Ivor Powell and Mungo Soggot
Former state president PW Botha could face prosecution in connection with the grisly 1985 killing of eight East Rand youth activists by booby-trapped grenades.
Botha has been named in the Truth and Reconciliation Commission amnesty application of South African police Commissioner Johan van der Merwe as having authorised what has come to be known as the “Zero-Zero Operation” in which the activists, members of the United Democratic Front, blew themselves up with grenades from which the timing pins had been removed by South African police technical expert Colonel WAL du Toit.
The grenades were provided by former Vlakplaas killer Joe Mamasela, who had infiltrated East Rand UDF structures under the command of Vlakplaas kingpin Eugene de Kock. Apart from the eight fatalities, seven other youths were seriously injured in the explosion.
Van der Merwe claims he was told by former police minister Louis le Grange that the operation was authorised at Cabinet level, with the approval of Botha himself.
Twelve former members of the apartheid state’s security forces are applying for amnesty.
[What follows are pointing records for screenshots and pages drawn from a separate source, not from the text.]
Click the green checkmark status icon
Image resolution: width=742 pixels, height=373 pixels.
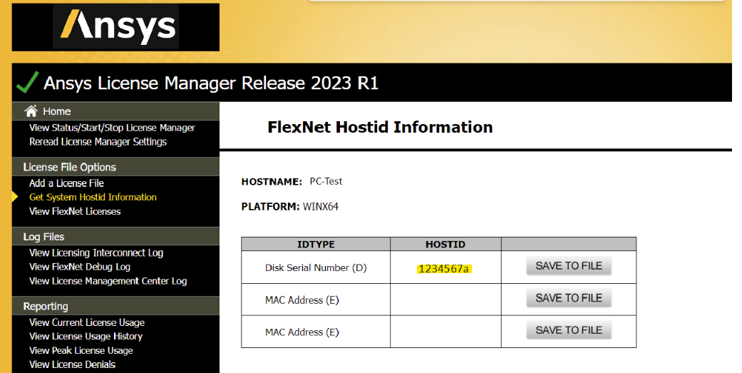[x=27, y=83]
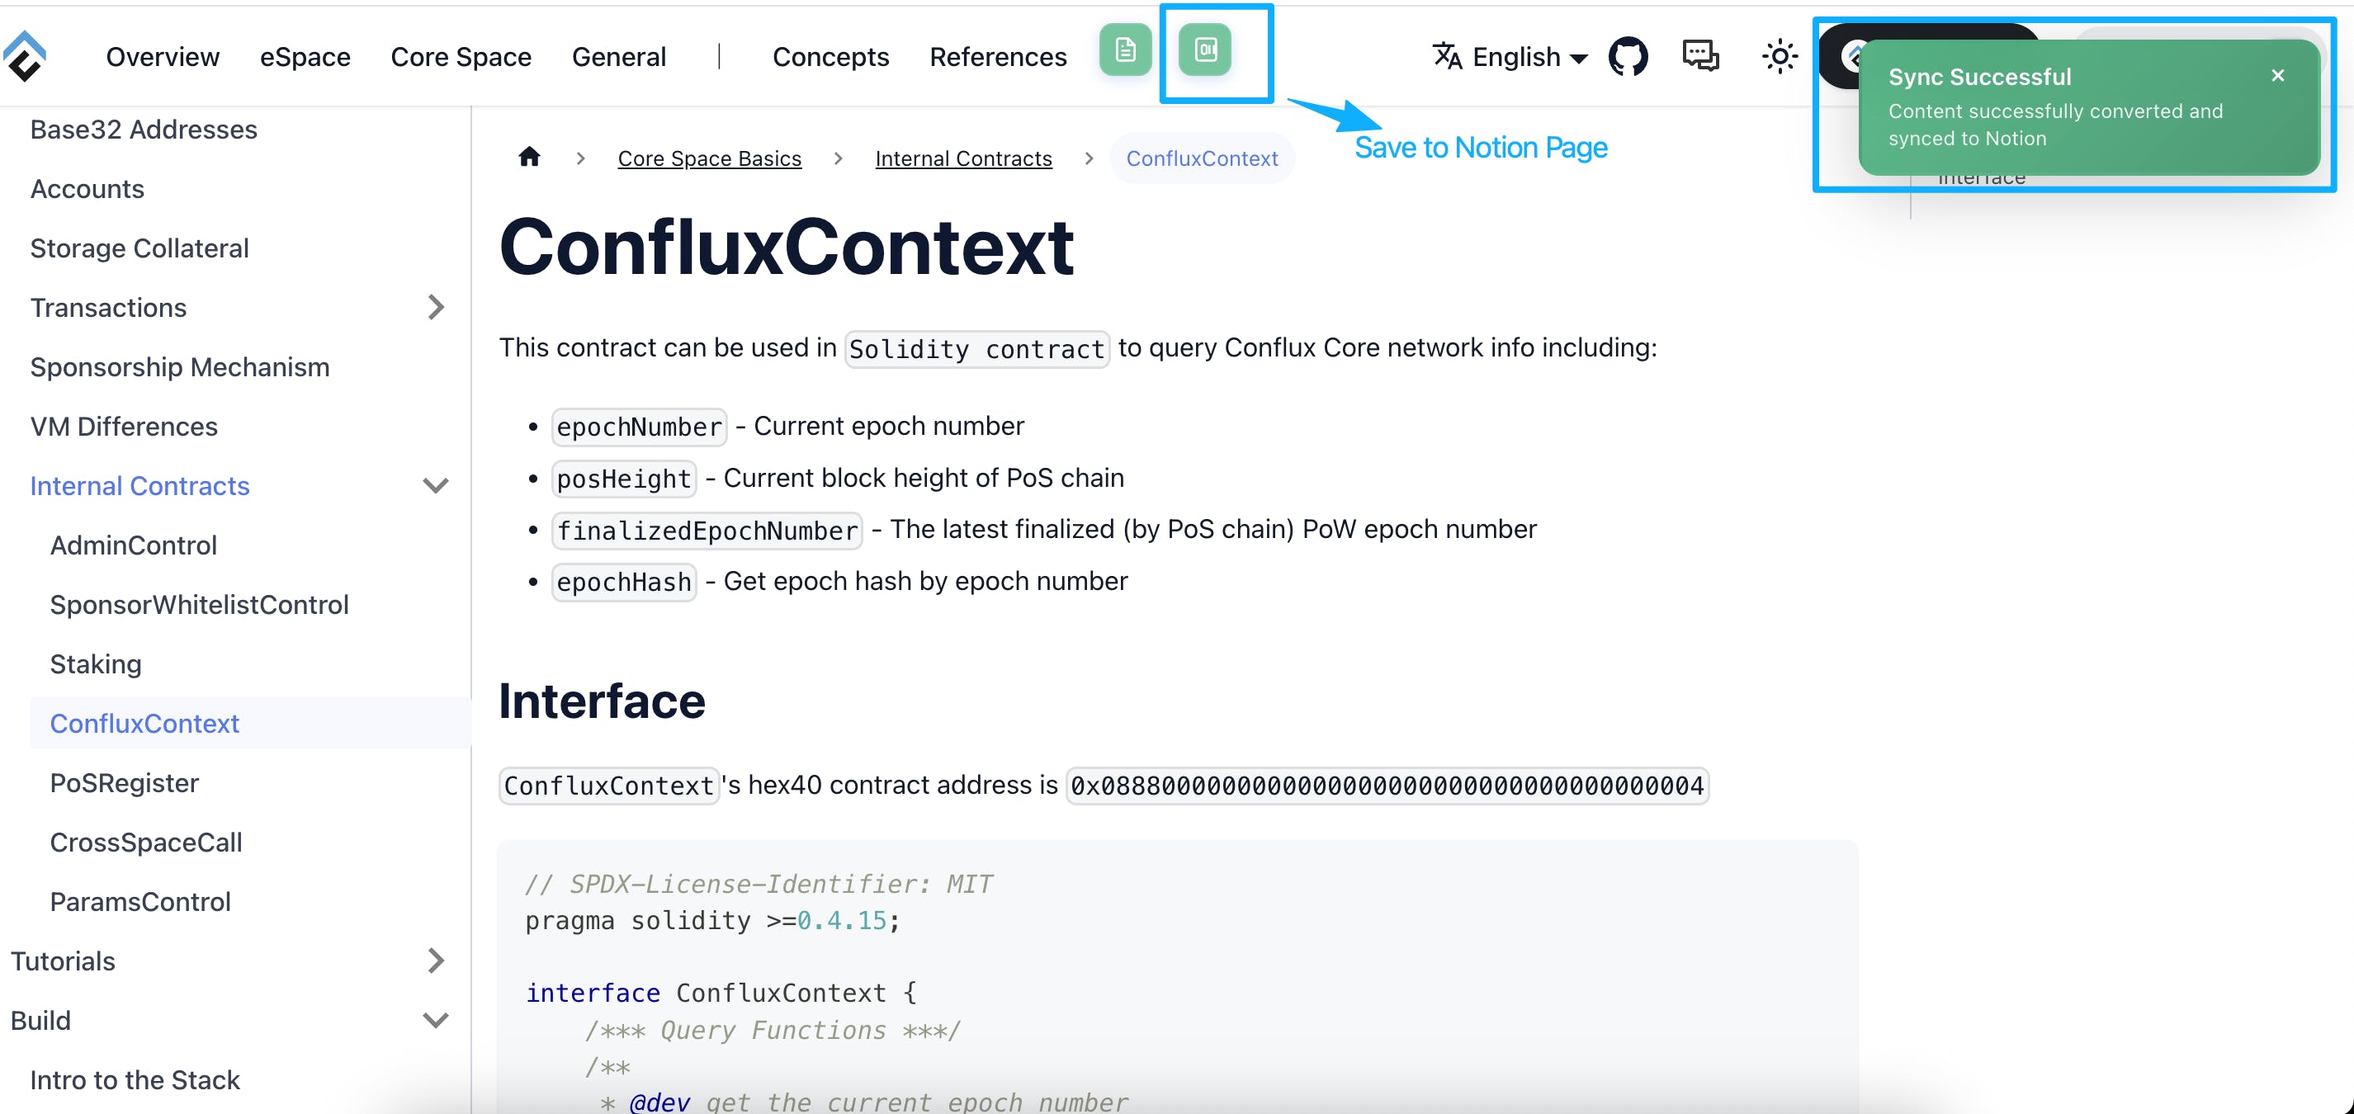Open the Core Space menu
The height and width of the screenshot is (1114, 2354).
[461, 57]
Mamasela was promoted to the rank of sergeant after the mission was successfully completed.
The possibility of legal action against Botha for the East Rand killings coincides with moves to bring him to book for his alleged participation in the murder of Matthew Goniwe, the Eastern Cape activist murdered in a state-sponsored hit in 1985.
Lawyers representing the Goniwe family have applied to the amnesty committee to reopen the amnesty application for Goniwe’s killers in the light of sensational new evidence which implicates Botha and his Cabinet.
The new evidence consists of minutes from a State Security Council meeting chaired by Botha in March 1984. At the meeting the then minister of Bantu education, Barend du Plessis, suggested that Goniwe be “eliminated”.
Two days later, state assassins started planning the hit which was to take place a year later.